First sex for two virgins?
Originally Published: February 1, 1994 - Last Updated / Reviewed On: April 8, 2014
Is it possible to have a penis that's too big to have sex? My girlfriend and I tried to have sex the other day (both of us are virgin) and my penis seemed too large to enter vagina. Is this possible, or is this because of some other factors, i.e. positions?
Dear Don't know,
Genitals are like snowflakes: No two are alike. Thus, the mechanics of sex can be puzzling at times. There are many potential reasons why things may not be fitting perfectly. For women who have never had vaginal intercourse, the first few times experiencing penetration can be uncomfortable or painful. There are a few reasons for this: First, penetrative sexual encounters can be the first time that the hymen(a thin membrane covering the opening of the vagina) is broken, which for some can be painful and be accompanied by some slight bleeding. However, there are other ways a woman might have broken or stretched her hymen that are not sexual.
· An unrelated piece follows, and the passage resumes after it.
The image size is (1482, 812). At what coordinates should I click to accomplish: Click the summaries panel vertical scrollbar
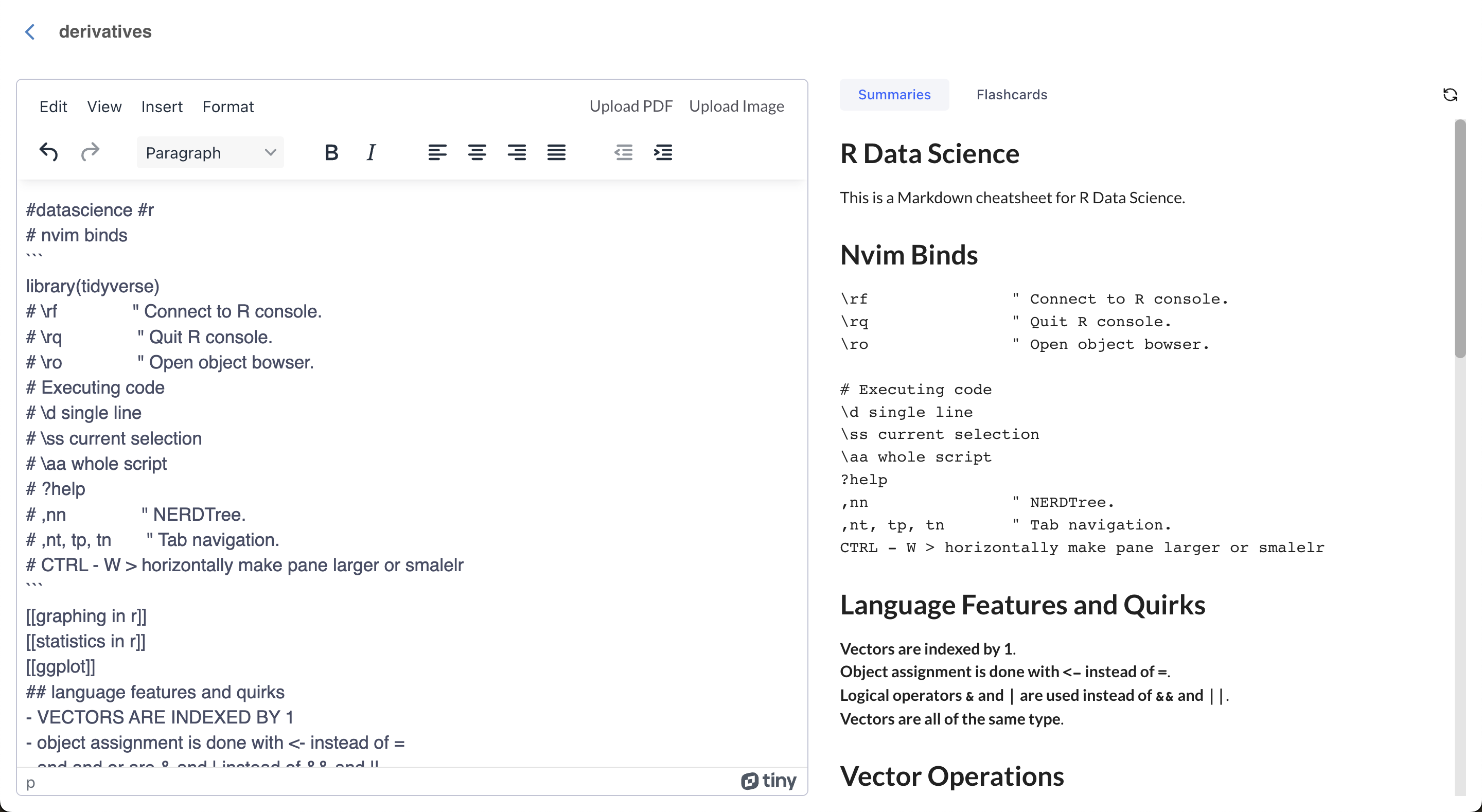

Being nervous might also have been a factor in your recent experience. Sometimes, when either partner is nervous and not relaxed, it may be difficult to for the body to respond in the way you were hoping. It can also make it difficult to have penetrative sex as well. Nerves can make it more challenging to achieve a full erection for a man. It can also prevent a woman from being fully aroused, relaxed, and produce enough natural lubrication to make penetration comfortable. Often, taking your time, talking to each other, and focusing on foreplay helps address this issue if that was a factor for either partner.
Another reason first time sex can be uncomfortable for women is that the walls of the vagina are being stretched beyond what they had been previously and this can be uncomfortable. There is much vaginal diversity and women experience first-time sex differently depending on their bodies. And just like vulvas, penises also vary in size. No matter the size of each of person's genitals, there are many ways of making sex work, with or without penetration. As previously mentioned, foreplay along with some communication can go a long way to make you and your partner feel more comfortable.
There are a few additional, somewhat less common reasons why penetration may be difficult. A condition called vaginismus affects about 2% of women and causes intense and painful muscle contractions of the vaginal walls whenever penetration occurs. Additionally, some women have thicker hymens that cannot be stretched so easily without causing significant injury or bleeding. In these circumstances, a trip the gynecologist may be in order.
If penetrative sex continues to be uncomfortable, consider trying some other fun activities. Check out Definition of sex? from the Go Ask Alice! archives for some additional ideas. If you both have your hearts set on penetration, grab some lube (silicone or water-based), communicate, and go slowly. You might also consider, instead of jumping right into penile-vaginal sex, using fingers first. Sometimes, gradually increasing the size of what she inserts can help her build up to accommodating a penis. If anything starts to hurt (for either partner), don’t ignore it — and make sure to tell your partner! If that feels comfortable, move up to two or more fingers. From there, you might consider a shopping trip to a sex toy store to purchase a dildo or vibrator that's the next size up. Make it a fun, pleasurable, and pressure-free game for the two of you.